** Problem statement **
In the entries below, find the line with "Image resolution: width=1280" and the line with "Task: Expand the Storage tree node". Return those two lines and all lines between them, exactly.

BEGIN Exercise data

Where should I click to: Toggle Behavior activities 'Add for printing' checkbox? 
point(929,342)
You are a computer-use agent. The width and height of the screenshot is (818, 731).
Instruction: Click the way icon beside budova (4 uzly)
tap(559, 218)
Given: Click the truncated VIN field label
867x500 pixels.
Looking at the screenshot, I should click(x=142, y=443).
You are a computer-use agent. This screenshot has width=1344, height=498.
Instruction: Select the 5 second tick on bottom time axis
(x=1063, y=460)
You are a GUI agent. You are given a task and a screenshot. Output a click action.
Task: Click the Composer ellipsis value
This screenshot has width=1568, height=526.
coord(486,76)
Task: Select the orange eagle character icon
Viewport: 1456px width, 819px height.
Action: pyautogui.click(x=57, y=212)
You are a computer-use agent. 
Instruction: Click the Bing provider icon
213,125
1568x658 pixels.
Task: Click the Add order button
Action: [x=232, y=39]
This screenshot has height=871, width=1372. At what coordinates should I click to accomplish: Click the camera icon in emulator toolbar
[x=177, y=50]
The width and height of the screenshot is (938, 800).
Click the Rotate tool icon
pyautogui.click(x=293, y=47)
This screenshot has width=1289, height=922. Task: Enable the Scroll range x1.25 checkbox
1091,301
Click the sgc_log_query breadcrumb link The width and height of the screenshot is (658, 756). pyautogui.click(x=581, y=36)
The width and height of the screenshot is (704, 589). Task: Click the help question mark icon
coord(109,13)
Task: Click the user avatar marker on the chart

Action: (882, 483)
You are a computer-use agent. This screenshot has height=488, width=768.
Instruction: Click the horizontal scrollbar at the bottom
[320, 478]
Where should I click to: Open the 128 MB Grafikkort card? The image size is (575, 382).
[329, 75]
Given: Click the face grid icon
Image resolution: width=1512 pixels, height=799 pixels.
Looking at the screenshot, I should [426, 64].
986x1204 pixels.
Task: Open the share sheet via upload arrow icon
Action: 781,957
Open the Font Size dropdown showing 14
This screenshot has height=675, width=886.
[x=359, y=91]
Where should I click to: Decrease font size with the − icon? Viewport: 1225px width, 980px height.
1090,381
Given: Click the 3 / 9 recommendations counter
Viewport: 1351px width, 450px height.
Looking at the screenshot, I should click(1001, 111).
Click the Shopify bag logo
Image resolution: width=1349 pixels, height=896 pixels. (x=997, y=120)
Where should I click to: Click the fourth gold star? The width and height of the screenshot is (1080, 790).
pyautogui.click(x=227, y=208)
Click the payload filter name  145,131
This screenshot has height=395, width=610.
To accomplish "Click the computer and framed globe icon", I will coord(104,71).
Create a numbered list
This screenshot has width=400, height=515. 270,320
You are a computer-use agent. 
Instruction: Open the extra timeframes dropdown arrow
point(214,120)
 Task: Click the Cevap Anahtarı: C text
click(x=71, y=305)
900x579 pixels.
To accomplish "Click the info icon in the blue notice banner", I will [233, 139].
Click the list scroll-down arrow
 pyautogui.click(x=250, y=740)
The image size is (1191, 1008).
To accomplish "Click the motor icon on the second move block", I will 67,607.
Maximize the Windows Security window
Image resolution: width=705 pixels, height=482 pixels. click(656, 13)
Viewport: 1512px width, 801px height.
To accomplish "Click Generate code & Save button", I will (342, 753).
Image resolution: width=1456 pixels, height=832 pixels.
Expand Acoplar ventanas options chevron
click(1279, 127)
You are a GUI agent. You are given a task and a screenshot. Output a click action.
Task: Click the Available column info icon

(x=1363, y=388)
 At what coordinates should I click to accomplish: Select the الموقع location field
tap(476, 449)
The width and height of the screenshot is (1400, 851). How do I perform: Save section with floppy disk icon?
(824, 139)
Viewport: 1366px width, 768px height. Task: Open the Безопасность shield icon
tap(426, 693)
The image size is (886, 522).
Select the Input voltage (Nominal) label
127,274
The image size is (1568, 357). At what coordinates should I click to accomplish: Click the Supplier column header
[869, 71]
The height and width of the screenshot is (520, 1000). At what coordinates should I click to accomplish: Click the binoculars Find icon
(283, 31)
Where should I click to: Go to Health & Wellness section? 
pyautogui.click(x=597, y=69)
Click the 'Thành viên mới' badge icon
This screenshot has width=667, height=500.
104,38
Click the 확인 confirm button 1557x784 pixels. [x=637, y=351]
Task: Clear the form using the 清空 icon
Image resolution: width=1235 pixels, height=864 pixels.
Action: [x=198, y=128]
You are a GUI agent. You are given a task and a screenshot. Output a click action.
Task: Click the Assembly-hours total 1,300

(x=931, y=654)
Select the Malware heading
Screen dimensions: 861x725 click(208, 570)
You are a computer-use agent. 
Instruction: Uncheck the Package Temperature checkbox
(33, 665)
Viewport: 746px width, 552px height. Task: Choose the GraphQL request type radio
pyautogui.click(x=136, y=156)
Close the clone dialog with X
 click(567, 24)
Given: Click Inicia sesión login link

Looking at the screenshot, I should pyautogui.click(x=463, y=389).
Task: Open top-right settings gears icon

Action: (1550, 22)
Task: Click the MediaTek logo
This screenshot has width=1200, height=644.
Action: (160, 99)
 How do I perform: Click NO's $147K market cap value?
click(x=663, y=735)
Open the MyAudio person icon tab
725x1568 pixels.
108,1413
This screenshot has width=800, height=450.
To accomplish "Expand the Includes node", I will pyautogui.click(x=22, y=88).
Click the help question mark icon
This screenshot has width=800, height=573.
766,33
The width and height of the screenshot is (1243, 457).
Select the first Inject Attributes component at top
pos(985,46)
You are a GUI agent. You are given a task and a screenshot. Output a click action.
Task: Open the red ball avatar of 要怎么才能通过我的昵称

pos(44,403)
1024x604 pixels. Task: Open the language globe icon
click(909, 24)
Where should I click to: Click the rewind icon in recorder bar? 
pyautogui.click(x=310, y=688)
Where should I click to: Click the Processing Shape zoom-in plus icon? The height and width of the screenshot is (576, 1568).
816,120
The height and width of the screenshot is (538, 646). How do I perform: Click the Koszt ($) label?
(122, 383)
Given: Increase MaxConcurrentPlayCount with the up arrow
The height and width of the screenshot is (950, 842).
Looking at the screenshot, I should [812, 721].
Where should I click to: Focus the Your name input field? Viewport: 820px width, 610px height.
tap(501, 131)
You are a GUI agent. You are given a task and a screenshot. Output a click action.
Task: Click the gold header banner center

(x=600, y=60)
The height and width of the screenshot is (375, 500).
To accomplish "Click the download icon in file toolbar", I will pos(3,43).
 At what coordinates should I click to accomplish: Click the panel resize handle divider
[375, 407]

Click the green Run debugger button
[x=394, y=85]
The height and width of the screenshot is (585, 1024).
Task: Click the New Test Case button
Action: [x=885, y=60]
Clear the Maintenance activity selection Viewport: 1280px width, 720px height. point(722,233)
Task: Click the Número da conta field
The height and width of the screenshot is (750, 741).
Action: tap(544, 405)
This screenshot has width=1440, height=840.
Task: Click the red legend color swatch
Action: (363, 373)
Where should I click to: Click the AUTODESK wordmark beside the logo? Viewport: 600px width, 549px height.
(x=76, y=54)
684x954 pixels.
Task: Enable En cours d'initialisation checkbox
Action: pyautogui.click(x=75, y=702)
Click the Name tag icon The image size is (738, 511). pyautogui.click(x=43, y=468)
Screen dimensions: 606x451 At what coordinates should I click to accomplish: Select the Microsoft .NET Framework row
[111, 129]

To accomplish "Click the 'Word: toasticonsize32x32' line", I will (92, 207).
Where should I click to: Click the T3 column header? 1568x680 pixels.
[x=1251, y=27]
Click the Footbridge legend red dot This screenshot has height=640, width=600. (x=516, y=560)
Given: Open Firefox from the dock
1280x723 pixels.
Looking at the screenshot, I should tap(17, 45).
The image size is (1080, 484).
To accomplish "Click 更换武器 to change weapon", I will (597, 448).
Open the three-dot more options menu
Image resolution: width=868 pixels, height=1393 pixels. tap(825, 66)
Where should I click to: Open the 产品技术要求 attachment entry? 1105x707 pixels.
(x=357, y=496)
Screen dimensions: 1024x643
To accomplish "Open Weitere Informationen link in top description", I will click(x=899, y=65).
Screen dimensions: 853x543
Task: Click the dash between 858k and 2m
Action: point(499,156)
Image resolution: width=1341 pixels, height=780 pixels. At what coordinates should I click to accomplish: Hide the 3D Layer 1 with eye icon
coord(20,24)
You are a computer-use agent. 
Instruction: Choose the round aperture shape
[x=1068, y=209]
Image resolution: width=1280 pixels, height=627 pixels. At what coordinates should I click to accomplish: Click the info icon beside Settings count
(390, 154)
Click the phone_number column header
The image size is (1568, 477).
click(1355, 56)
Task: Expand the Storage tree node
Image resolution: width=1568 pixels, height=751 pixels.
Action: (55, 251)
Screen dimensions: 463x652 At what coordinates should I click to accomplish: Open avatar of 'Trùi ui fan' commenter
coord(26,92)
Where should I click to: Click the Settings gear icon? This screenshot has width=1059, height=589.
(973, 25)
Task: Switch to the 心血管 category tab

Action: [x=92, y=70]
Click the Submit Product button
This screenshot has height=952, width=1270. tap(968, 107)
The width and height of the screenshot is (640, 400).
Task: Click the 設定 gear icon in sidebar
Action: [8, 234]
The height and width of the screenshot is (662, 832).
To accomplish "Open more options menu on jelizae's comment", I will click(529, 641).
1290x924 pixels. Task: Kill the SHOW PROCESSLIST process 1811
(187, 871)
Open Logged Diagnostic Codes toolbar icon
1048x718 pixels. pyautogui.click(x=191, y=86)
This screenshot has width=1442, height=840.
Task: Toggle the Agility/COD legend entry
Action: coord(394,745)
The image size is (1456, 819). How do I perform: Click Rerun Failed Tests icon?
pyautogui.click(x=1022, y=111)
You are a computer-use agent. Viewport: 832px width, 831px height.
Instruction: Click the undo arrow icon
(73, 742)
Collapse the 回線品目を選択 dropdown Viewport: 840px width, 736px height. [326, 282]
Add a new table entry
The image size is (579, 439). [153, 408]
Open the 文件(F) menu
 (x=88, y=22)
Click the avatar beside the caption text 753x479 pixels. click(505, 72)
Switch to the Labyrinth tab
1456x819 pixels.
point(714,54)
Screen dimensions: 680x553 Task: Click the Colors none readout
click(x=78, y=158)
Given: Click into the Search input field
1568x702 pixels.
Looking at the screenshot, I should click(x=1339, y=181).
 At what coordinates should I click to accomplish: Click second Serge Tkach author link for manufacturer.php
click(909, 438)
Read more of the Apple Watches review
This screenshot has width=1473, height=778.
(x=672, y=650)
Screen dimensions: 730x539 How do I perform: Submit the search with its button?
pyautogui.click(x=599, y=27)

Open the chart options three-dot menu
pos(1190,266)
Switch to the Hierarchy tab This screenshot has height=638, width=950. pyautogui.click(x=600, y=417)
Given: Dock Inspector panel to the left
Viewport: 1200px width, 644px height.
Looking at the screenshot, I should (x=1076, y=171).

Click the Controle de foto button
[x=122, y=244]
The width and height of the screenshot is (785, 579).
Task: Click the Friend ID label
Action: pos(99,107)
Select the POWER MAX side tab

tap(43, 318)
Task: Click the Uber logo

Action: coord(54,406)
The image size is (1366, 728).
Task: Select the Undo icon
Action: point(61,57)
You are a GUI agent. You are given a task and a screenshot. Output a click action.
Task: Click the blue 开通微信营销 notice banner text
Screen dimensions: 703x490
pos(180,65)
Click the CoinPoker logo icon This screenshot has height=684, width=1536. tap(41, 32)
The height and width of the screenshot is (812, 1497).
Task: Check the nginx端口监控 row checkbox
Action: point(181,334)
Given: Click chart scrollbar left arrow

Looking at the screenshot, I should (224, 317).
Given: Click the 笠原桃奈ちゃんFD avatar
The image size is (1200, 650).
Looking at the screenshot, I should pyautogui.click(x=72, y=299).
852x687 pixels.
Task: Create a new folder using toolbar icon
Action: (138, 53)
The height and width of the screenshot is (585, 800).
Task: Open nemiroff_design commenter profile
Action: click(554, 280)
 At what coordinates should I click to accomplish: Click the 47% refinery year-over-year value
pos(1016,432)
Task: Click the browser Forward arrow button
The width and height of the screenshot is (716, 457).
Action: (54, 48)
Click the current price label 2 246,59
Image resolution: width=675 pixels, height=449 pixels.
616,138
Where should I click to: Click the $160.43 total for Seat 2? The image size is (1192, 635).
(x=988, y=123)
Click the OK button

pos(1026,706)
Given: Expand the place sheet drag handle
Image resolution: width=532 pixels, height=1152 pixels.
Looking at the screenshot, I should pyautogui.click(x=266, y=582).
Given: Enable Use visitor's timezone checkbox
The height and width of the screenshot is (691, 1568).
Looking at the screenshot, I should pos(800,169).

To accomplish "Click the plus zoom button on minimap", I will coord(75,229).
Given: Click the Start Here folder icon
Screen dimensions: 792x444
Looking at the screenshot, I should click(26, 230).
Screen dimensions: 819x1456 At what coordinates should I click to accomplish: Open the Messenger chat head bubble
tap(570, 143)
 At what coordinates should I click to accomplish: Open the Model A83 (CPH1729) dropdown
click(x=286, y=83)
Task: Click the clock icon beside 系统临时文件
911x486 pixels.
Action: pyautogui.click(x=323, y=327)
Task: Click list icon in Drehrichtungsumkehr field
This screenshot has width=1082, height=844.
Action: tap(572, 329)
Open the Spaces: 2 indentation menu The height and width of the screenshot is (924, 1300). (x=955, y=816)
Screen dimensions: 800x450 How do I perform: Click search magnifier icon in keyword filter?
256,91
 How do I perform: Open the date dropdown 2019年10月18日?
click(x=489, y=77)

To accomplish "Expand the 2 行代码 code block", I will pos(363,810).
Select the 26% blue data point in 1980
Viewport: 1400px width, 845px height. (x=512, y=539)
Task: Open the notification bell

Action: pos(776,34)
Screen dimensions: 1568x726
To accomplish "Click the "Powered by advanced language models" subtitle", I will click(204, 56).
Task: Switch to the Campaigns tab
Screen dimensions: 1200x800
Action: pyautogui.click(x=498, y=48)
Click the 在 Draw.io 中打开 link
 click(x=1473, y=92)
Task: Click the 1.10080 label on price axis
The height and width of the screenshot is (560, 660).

END Exercise data

** Worked solution **
Image resolution: width=1280 pixels, height=627 pixels. At what coordinates should I click to accomplish: Click the info icon beside Settings count
(390, 154)
Click the phone_number column header
The image size is (1568, 477).
click(1355, 56)
Task: Expand the Storage tree node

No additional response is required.